Indeed, the Congressional Budget Office (CBO) scored PAMA laboratory payment reform at $2.5 billion in savings over 10 years. However, the budgetary impact assessment included in CMS’s final rule states that the agency anticipates $3.93 billion in savings. Clearly CMS envisions taking an ax to the Part B Clinical Laboratory Fee Schedule even before CMS conducts any assessment of laboratory payment rates. The June 17 rule provides no opportunity to understand how CMS gets to its final conclusion on revised rates. After a first run at a new, complicated program that has yet to be completely explained, CMS plans to list new rates that the laboratory community must accept. There is no transparency in this system, and community and regional laboratory businesses cannot survive extreme reductions based on skewed data reporting.

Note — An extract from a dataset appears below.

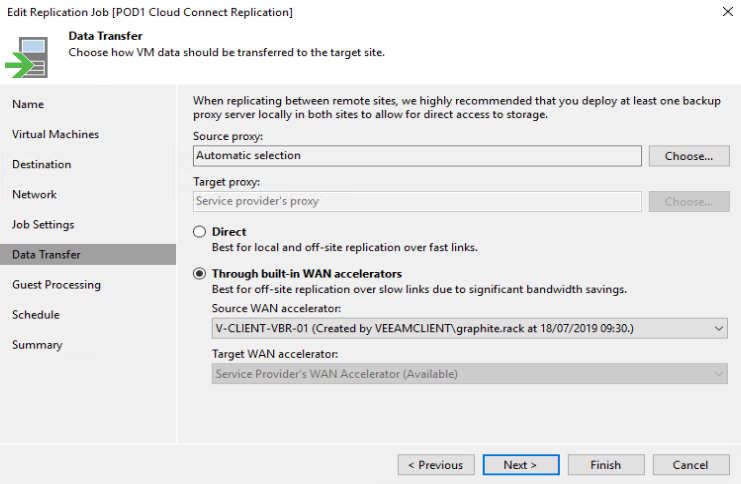Switch to the Destination step
This screenshot has width=741, height=484.
[x=41, y=164]
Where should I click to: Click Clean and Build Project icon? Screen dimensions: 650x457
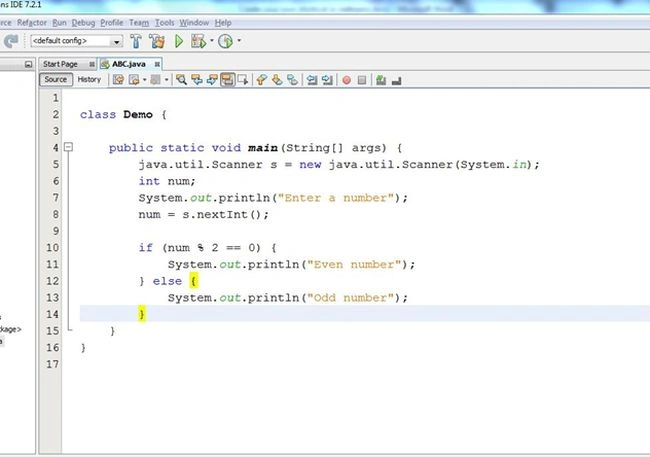click(x=157, y=41)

Furthermore, CMS has still not outlined in its final regulations, or otherwise, how laboratories are to report the trillions of data sets that must be provided or risk fines as high as $10,000 a day for non-compliance. The final rule states only that CMS will design and deploy a data collection system, with information forthcoming through subregulatory guidance. It is surprising that some laboratory organizations have congratulated and thanked CMS on issuing a delay in the regulation; in the absence of CMS providing more information that was not included in the final rule, applicable laboratories face nearly the same time crunch as they did when CMS tried to rush through a proposed rule last fall. Laboratories do not even have six months to begin the reporting process outlined in the June 17 final rule—and they are waiting on additional information that is nowhere in sight.
Making the case
In contrast to some lab organizations, NILA has been outspoken in its opposition to the PAMA law and the corresponding final regulation. NILA believes the new system, as designed, will do nothing more than eliminate laboratory competition, which couldn’t be worse for the Medicare program. If Medicare is left with a duopoly for independent laboratory testing services, access to testing will be limited at best, and eliminated at worst, for many beneficiaries in rural communities and skilled nursing facilities.

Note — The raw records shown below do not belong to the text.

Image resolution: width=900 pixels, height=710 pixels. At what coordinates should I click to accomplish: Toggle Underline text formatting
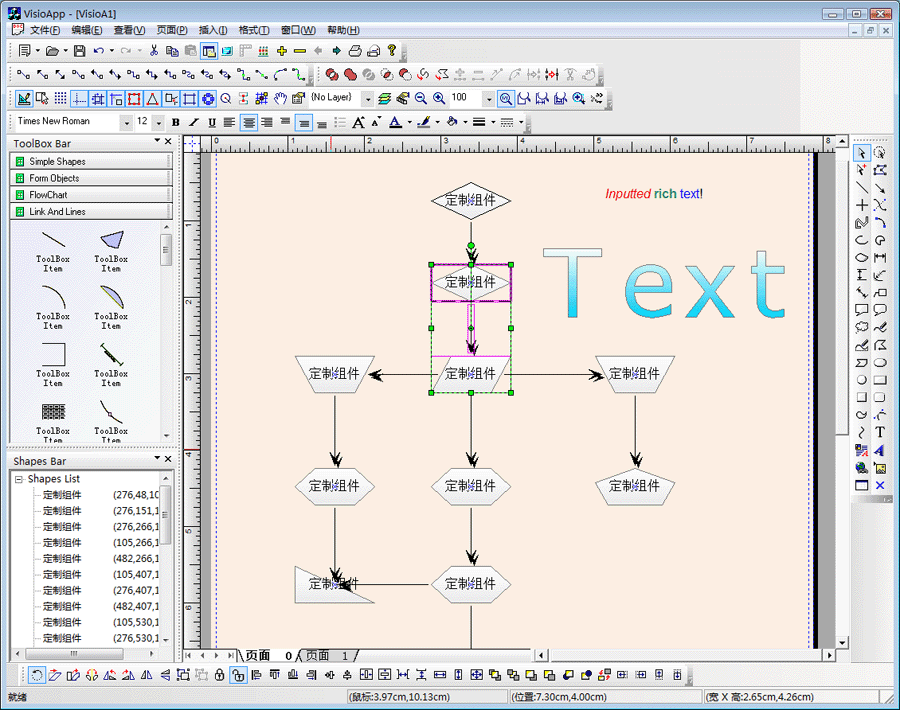point(212,122)
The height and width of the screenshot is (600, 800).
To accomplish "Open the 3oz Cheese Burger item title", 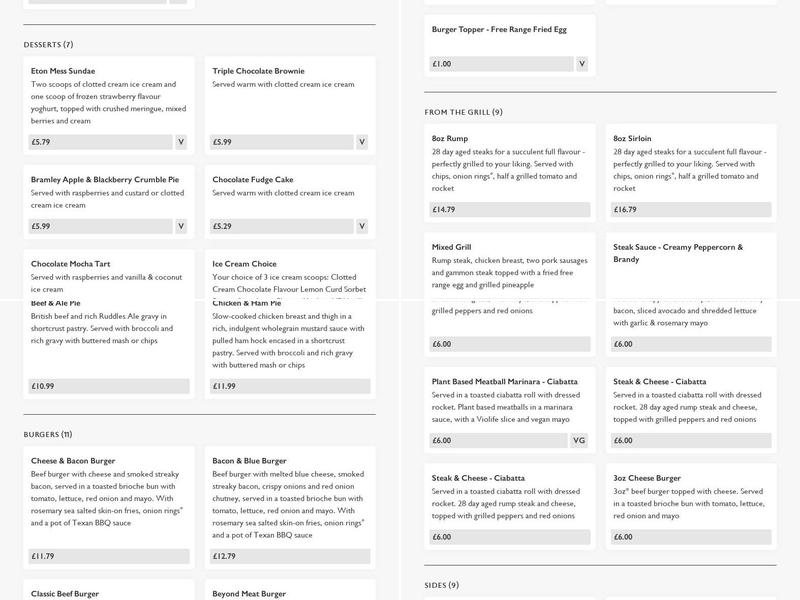I will [x=647, y=478].
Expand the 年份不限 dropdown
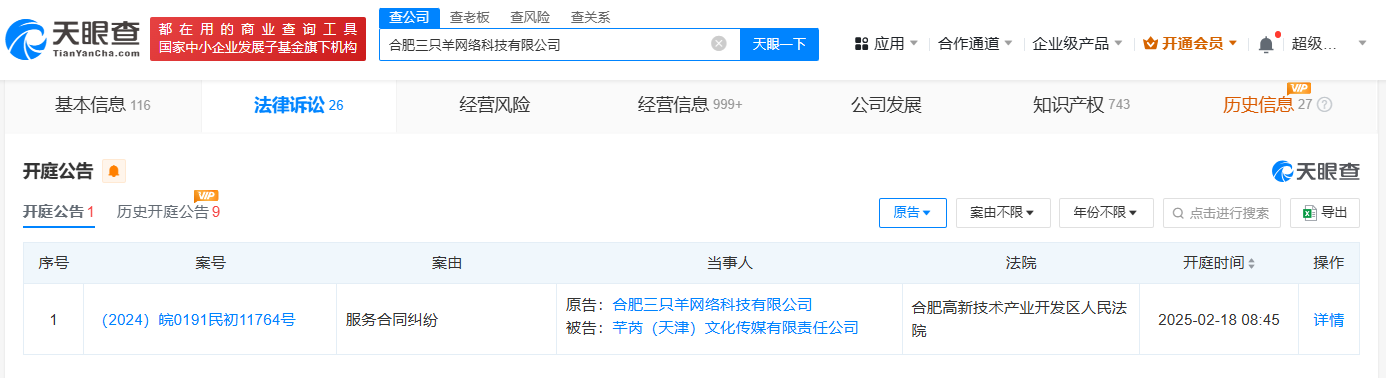 1106,213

NILA continues to work with elected officials and other stakeholders to propose viable alternatives to CMS’s plan. Several members of Congress have weighed in with the agency to previously address the problems outlined, including the Senate Finance Committee Chairman, Senator Orrin Hatch (R-UT), and the Committee’s Ranking Member, Senator Ron Wyden (D-OR).
The timeline and the terms outlined by CMS are impossible and anti-small business, and they threaten Medicare beneficiary access to laboratory services. They support the business strategy of the most dominant players in the laboratory market by deliberately undercutting the rates to tests that are the bread and butter of many community and regional independent laboratories, while offering much higher rates for advanced diagnostic laboratory tests (ADLTs), which the largest laboratories will use to compensate for their steeply discounted rates on routine tests.

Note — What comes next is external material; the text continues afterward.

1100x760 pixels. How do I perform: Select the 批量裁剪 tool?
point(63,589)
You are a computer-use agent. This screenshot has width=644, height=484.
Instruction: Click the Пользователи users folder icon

It is NILA’s position that PAMA regulations as outlined must not go into effect. Time is needed to address the concerns identified and fix this rule. The time is now for laboratories to stand up and tell Congress to stop CMS from moving forward as planned.
Julie Scott Allen serves as Washington representative for the National Independent Laboratory Association (NILA).
Mark S. Birenbaum, PhD, serves as NILA Administrator.